# How to complete this task
All of the data is to be restated word for word.

Stored data entries:
+--

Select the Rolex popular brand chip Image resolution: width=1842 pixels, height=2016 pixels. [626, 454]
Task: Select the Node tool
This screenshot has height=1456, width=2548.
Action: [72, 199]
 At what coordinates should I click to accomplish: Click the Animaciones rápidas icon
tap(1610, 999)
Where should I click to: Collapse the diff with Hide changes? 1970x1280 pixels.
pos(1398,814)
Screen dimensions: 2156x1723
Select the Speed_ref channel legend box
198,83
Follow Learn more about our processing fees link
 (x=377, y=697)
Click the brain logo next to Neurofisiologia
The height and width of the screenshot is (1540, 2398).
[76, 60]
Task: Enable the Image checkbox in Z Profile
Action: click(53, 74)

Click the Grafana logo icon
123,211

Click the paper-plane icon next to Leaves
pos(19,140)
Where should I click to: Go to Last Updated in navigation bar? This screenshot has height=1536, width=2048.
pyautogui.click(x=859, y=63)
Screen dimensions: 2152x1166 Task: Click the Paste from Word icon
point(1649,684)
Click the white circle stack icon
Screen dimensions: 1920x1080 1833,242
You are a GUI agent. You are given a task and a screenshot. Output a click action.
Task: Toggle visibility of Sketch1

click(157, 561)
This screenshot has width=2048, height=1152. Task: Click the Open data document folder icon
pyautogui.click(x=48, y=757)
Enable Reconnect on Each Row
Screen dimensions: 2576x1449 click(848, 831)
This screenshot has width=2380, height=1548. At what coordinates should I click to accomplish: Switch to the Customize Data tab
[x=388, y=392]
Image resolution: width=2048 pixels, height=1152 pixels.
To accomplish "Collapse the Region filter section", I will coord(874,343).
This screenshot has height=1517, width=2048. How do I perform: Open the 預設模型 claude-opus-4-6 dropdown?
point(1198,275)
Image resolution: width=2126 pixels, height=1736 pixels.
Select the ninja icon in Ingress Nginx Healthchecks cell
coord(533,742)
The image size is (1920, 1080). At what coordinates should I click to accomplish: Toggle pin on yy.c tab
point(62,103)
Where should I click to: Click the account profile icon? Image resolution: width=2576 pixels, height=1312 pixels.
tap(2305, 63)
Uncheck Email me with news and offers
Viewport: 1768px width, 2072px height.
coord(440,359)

+--

# Response to this exercise
Select the Rolex popular brand chip Image resolution: width=1842 pixels, height=2016 pixels. [626, 454]
Task: Select the Node tool
This screenshot has height=1456, width=2548.
Action: [72, 199]
 At what coordinates should I click to accomplish: Click the Animaciones rápidas icon
tap(1610, 999)
Where should I click to: Collapse the diff with Hide changes? 1970x1280 pixels.
pos(1398,814)
Screen dimensions: 2156x1723
Select the Speed_ref channel legend box
198,83
Follow Learn more about our processing fees link
 (x=377, y=697)
Click the brain logo next to Neurofisiologia
The height and width of the screenshot is (1540, 2398).
[76, 60]
Task: Enable the Image checkbox in Z Profile
Action: click(53, 74)

Click the Grafana logo icon
123,211

Click the paper-plane icon next to Leaves
pos(19,140)
Where should I click to: Go to Last Updated in navigation bar? This screenshot has height=1536, width=2048.
pyautogui.click(x=859, y=63)
Screen dimensions: 2152x1166 Task: Click the Paste from Word icon
point(1649,684)
Click the white circle stack icon
Screen dimensions: 1920x1080 1833,242
You are a GUI agent. You are given a task and a screenshot. Output a click action.
Task: Toggle visibility of Sketch1

click(157, 561)
This screenshot has width=2048, height=1152. Task: Click the Open data document folder icon
pyautogui.click(x=48, y=757)
Enable Reconnect on Each Row
Screen dimensions: 2576x1449 click(848, 831)
This screenshot has width=2380, height=1548. At what coordinates should I click to accomplish: Switch to the Customize Data tab
[x=388, y=392]
Image resolution: width=2048 pixels, height=1152 pixels.
To accomplish "Collapse the Region filter section", I will coord(874,343).
This screenshot has height=1517, width=2048. How do I perform: Open the 預設模型 claude-opus-4-6 dropdown?
point(1198,275)
Image resolution: width=2126 pixels, height=1736 pixels.
Select the ninja icon in Ingress Nginx Healthchecks cell
coord(533,742)
The image size is (1920, 1080). At what coordinates should I click to accomplish: Toggle pin on yy.c tab
point(62,103)
Where should I click to: Click the account profile icon? Image resolution: width=2576 pixels, height=1312 pixels.
tap(2305, 63)
Uncheck Email me with news and offers
Viewport: 1768px width, 2072px height.
coord(440,359)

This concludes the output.